What to do:
Go through the lines below. Copy those with "label".

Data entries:
____

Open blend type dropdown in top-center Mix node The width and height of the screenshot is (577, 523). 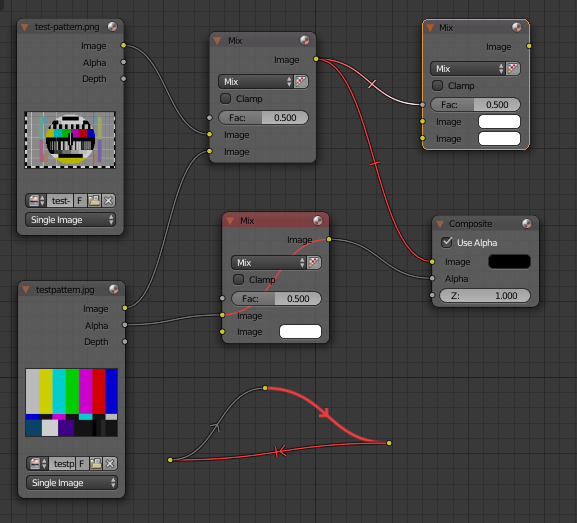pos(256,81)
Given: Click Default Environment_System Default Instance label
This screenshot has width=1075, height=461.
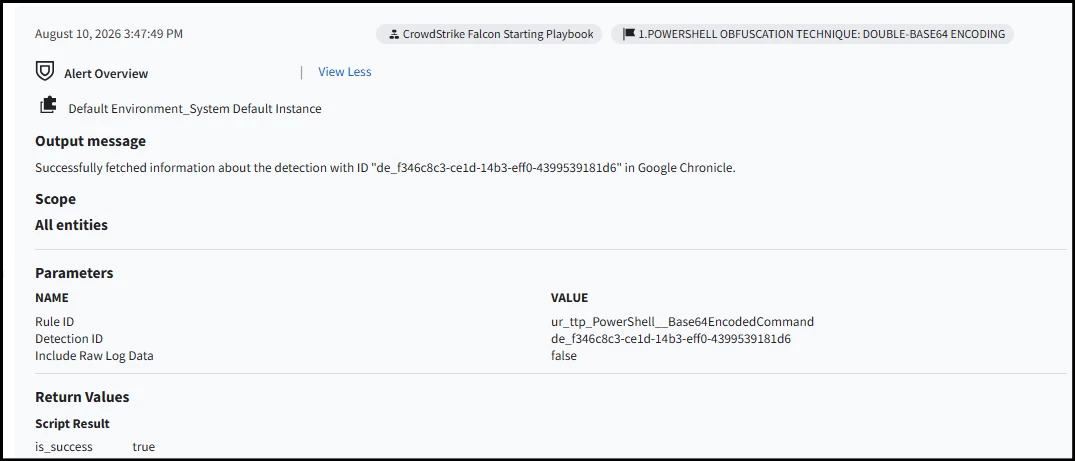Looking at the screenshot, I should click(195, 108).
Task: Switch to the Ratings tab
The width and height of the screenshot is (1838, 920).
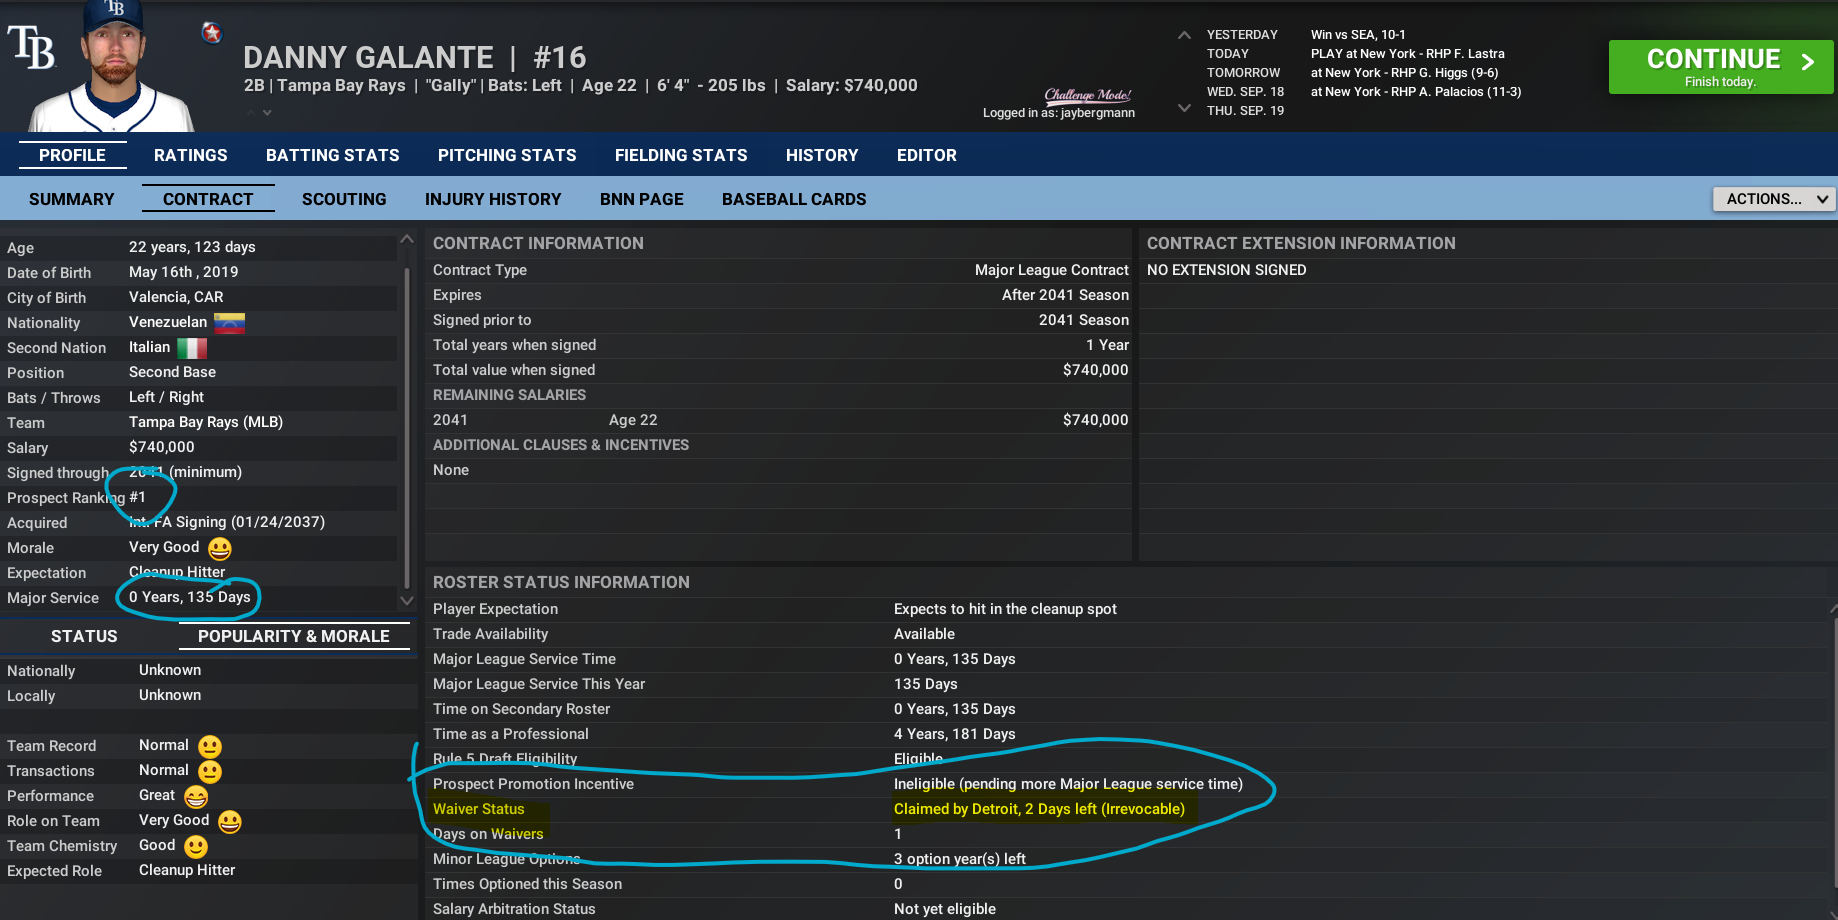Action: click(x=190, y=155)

____

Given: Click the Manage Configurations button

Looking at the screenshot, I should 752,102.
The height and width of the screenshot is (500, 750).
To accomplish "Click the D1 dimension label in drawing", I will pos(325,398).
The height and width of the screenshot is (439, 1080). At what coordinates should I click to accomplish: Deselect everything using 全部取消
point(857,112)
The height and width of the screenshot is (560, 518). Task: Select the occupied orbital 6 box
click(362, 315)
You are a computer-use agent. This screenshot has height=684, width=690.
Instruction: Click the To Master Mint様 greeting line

____

Response box:
Given: Click Default Environment_System Default Instance label
To accomplish "Click the D1 dimension label in drawing", I will pos(325,398).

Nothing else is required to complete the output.